··· SUPPLIED PASSAGE

751 in various calendars
- Gregorian calendar: 751 DCCLI
- Ab urbe condita: 1504
- Armenian calendar: 200 ԹՎ Մ
- Assyrian calendar: 5501
- Balinese saka calendar: 672–673
- Bengali calendar: 157–158
- Berber calendar: 1701
- Buddhist calendar: 1295
- Burmese calendar: 113
- Byzantine calendar: 6259–6260
- Chinese calendar: 庚寅年 (Metal Tiger) 3448 or 3241 — to — 辛卯年 (Metal Rabbit) 3449 or 3242
- Coptic calendar: 467–468
- Discordian calendar: 1917
- Ethiopian calendar: 743–744
- Hebrew calendar: 4511–4512
- - Vikram Samvat: 807–808
- - Shaka Samvat: 672–673
- - Kali Yuga: 3851–3852
- Holocene calendar: 10751
- Iranian calendar: 129–130
- Islamic calendar: 133–134
- Japanese calendar: Tenpyō-shōhō 3 (天平勝宝３年)
- Javanese calendar: 645–646
- Julian calendar: 751 DCCLI
- Korean calendar: 3084
- Minguo calendar: 1161 before ROC 民前1161年
- Nanakshahi calendar: −717
- Seleucid era: 1062/1063 AG
- Thai solar calendar: 1293–1294
- Tibetan calendar: ལྕགས་ཕོ་སྟག་ལོ་ (male Iron-Tiger) 877 or 496 or −276 — to — ལྕགས་མོ་ཡོས་ལོ་ (female Iron-Hare) 878 or 497 or −275

= 751 =

Calendar year

Year 751 (DCCLI) was a common year starting on Friday of the Julian calendar. The denomination 751 for this year has been used since the early medieval period, when the Anno Domini calendar era became the prevalent method in Europe for naming years.

······
··· PROVIDED DATA

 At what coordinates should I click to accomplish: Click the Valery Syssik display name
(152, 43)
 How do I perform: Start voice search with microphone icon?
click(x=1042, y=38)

······

## WRITTEN REQUEST 1
In the page on the year 751, shorten the paragraph beginning "Year 751 (DCCLI) was" into a brief list of its main facts.
## WRITTEN REQUEST 2
Extend the page on the year 751 with a few more sentences that follow on from its final one.
The material has no connection to the page on the year 751.

## RESPONSE 1
- 751 (DCCLI) was a common year starting on Friday in the Julian calendar.
- It has been called 751 since the early medieval period.
- That was when the Anno Domini era became Europe's prevalent method for naming years.

## RESPONSE 2
== Events ==

=== By place ===

==== Byzantine Empire ====
- June - Leo IV, son of Emperor Constantine V, is crowned co-emperor at Constantinople. Only a year or so after his mother Irene died, Constantine's second wife Maria dies, at approximately the same time as Leo's coronation.

==== Europe ====
- November - Pepin the Short, youngest son of Charles Martel, forces the last Merovingian king Childeric III to retire to the monastery of Saint-Bertin. He proclaims himself as king of the Franks with the support of Pope Zachary, and is crowned at Soissons by Boniface, bishop of Mainz, becoming, as Pepin III, the first Carolingian monarch of the Frankish Kingdom.
- King Aistulf of the Lombards captures Ravenna and the Romagna, ending the Byzantine Exarchate of Ravenna. The last exarch Eutychius is killed by the Lombards. Aistulf threatens Rome, claiming a capitation tax. Pope Zachary, alarmed, appeals for aid from the Byzantine Empire, but his request is declined.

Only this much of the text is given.